What needs to be done: The output is the lines below from the one with "Screen dimensions: 1342x727" through the one with "Open the address", both included, printed exactly and with no other line.

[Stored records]
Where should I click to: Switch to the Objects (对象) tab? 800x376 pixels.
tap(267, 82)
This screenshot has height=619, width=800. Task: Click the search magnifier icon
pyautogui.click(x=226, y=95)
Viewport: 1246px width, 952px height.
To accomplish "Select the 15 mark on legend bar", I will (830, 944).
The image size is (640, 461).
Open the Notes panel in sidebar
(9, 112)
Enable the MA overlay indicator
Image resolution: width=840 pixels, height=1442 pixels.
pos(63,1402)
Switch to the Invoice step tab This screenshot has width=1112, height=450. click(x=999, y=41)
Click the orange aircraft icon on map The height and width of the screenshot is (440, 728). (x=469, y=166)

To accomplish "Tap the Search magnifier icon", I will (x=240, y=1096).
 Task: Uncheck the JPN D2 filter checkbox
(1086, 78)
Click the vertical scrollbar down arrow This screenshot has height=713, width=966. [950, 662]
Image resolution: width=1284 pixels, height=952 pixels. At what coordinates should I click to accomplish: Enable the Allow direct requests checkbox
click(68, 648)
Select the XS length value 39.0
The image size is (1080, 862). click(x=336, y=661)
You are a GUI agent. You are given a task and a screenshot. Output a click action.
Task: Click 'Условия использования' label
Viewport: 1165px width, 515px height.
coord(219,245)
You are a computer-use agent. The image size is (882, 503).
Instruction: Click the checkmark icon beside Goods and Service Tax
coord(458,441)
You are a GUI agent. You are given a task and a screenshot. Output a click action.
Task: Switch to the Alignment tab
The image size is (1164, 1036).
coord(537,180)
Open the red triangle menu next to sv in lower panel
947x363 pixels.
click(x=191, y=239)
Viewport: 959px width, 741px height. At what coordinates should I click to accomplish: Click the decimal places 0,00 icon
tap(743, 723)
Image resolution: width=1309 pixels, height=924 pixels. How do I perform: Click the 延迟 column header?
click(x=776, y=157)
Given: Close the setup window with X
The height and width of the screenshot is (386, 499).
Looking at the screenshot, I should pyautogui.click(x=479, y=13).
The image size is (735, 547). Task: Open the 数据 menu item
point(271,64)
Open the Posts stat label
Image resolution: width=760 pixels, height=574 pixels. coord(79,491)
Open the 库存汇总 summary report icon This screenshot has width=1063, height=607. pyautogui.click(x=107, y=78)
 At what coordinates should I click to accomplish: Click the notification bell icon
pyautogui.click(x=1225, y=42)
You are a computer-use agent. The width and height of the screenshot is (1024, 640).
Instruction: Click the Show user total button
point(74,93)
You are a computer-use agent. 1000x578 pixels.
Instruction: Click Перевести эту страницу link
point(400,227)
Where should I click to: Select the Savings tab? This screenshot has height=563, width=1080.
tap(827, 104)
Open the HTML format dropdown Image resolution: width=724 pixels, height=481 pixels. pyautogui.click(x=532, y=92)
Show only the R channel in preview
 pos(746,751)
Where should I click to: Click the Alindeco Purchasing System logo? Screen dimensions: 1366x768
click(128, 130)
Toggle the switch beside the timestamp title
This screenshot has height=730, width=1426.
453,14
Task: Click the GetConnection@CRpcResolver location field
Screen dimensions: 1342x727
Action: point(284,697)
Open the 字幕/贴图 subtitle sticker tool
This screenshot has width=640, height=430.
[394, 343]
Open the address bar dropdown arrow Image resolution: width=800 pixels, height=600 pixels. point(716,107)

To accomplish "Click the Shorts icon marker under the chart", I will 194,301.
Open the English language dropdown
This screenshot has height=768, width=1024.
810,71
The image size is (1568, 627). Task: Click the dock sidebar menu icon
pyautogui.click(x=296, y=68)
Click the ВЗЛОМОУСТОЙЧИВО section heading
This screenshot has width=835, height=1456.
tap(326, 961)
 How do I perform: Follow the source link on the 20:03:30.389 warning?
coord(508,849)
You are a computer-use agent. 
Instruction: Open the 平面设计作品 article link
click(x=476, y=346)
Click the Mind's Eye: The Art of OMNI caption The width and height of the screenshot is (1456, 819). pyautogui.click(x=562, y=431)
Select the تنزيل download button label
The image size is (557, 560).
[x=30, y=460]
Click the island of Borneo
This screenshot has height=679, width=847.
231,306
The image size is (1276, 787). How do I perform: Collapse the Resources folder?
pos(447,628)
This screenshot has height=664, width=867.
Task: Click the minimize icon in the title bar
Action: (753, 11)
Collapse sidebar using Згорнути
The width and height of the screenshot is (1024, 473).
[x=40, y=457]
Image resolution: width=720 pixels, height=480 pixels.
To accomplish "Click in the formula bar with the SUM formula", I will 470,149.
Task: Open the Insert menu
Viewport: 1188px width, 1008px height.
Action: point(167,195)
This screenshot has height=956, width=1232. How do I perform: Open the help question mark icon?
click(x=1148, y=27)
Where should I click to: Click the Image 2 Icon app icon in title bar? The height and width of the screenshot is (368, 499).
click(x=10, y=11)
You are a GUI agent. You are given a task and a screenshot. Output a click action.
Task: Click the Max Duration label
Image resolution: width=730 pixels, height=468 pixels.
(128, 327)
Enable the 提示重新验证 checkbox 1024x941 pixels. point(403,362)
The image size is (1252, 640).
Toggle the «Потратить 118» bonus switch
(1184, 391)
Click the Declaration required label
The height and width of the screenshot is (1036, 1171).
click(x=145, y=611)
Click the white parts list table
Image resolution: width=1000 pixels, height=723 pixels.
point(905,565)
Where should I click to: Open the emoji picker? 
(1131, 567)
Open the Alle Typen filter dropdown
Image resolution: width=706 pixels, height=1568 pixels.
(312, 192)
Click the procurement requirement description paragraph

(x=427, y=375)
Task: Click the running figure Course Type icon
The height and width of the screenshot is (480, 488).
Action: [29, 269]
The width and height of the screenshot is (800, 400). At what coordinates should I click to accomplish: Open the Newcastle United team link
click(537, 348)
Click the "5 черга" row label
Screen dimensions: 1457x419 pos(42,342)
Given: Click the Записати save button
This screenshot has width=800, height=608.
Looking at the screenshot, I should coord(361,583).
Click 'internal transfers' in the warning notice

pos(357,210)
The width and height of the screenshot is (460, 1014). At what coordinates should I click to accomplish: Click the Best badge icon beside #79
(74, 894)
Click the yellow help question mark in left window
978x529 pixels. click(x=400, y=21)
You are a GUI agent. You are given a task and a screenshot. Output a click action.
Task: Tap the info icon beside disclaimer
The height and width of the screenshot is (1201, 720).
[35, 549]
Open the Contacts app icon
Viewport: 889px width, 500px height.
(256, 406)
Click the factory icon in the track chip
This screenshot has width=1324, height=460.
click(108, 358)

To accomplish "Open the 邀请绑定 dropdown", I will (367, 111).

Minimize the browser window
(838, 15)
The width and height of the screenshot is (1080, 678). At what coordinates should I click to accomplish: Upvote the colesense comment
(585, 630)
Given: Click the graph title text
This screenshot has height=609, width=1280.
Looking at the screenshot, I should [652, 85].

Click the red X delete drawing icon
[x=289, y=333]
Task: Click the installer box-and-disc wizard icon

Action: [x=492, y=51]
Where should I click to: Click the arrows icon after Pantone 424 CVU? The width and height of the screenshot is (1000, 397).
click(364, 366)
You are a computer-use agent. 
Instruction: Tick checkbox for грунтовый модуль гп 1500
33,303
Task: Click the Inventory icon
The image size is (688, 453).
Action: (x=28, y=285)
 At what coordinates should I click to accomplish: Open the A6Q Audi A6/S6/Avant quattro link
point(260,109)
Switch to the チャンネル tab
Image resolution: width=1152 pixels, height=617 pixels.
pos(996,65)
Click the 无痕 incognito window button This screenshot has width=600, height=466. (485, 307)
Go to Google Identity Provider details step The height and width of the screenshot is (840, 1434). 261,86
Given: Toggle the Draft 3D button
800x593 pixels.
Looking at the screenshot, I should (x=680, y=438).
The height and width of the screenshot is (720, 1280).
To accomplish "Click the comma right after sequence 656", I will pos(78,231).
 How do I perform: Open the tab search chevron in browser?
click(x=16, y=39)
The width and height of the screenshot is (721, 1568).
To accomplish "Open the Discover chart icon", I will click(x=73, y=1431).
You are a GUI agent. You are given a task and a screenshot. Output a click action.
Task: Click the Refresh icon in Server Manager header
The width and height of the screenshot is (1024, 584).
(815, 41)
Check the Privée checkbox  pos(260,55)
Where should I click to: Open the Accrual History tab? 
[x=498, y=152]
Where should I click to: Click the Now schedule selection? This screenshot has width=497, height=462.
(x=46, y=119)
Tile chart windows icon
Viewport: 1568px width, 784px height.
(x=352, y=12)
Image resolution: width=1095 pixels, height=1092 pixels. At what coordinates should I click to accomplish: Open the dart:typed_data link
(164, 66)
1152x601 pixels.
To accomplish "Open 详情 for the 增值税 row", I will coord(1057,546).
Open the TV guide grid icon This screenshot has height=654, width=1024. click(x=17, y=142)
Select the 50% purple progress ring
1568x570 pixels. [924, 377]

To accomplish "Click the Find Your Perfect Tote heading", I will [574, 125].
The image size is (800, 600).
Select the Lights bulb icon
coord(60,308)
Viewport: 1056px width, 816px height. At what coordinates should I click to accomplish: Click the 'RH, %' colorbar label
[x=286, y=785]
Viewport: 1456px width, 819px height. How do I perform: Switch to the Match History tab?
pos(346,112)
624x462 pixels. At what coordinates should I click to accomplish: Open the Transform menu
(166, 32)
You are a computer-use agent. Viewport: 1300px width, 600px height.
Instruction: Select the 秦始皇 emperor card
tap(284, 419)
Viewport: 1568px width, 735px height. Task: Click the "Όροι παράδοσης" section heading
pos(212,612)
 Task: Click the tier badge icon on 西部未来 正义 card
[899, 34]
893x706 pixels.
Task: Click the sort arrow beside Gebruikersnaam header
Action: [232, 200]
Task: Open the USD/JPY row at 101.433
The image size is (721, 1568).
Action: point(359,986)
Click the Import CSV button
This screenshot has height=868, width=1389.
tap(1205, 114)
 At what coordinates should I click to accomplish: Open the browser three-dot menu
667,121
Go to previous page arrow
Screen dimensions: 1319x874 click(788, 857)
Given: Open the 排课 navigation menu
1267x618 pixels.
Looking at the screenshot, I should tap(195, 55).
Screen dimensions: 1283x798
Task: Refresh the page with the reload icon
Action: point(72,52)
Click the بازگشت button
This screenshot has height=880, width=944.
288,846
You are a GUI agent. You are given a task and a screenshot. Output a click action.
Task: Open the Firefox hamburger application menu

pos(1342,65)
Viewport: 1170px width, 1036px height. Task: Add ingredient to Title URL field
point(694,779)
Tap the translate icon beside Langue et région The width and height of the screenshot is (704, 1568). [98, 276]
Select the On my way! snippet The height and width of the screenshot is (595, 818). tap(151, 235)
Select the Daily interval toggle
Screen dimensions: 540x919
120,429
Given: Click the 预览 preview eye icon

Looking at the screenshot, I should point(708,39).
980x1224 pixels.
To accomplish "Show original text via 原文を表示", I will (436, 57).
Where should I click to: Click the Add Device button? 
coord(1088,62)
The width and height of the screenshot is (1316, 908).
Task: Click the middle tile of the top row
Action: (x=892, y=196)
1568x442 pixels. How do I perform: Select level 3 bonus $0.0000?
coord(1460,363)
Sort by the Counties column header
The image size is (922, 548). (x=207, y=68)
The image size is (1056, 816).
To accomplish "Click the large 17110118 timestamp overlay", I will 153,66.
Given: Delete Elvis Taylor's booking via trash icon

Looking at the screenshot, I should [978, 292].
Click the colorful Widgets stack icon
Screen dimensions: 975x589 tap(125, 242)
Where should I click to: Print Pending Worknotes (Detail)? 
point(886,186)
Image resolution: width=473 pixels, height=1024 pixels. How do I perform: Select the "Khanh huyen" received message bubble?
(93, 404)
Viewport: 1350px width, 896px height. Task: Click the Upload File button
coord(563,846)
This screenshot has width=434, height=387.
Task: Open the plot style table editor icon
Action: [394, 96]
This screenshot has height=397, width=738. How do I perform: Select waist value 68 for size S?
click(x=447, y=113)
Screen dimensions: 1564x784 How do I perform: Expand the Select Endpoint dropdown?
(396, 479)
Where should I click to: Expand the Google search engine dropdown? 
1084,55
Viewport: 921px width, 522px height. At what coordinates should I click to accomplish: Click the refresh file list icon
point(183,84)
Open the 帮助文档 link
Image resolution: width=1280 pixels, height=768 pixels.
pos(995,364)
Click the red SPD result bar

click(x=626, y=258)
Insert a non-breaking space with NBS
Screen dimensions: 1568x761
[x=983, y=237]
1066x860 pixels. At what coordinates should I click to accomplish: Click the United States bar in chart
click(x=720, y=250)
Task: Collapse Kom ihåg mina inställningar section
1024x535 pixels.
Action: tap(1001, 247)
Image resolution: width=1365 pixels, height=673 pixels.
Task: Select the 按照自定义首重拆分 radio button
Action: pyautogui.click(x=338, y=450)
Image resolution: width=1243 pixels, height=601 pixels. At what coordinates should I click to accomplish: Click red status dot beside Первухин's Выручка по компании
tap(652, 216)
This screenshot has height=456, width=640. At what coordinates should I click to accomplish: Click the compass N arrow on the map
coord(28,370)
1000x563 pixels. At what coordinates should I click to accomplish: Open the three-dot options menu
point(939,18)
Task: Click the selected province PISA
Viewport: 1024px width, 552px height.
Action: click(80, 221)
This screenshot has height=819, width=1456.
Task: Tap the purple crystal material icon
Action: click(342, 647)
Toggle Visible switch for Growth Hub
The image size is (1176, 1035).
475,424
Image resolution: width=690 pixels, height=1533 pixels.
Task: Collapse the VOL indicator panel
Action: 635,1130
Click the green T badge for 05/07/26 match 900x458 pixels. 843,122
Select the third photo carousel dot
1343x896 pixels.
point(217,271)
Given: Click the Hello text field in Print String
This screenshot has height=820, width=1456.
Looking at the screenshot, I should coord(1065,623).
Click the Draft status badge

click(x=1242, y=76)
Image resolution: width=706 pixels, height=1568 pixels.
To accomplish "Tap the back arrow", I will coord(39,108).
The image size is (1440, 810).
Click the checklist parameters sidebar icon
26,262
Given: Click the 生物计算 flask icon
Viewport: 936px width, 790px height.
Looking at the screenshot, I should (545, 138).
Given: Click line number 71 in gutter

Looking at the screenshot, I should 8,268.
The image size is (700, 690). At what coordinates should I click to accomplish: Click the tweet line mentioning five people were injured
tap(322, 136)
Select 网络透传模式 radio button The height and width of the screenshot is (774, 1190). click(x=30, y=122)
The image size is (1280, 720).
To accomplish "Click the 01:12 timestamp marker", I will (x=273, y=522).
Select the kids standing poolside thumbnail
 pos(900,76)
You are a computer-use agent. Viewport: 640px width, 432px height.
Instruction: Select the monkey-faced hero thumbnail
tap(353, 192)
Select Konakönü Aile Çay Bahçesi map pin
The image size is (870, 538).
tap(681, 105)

Problem solution:
Screen dimensions: 1342x727
Action: point(284,697)
Open the 字幕/贴图 subtitle sticker tool
This screenshot has width=640, height=430.
[394, 343]
Open the address bar dropdown arrow Image resolution: width=800 pixels, height=600 pixels. point(716,107)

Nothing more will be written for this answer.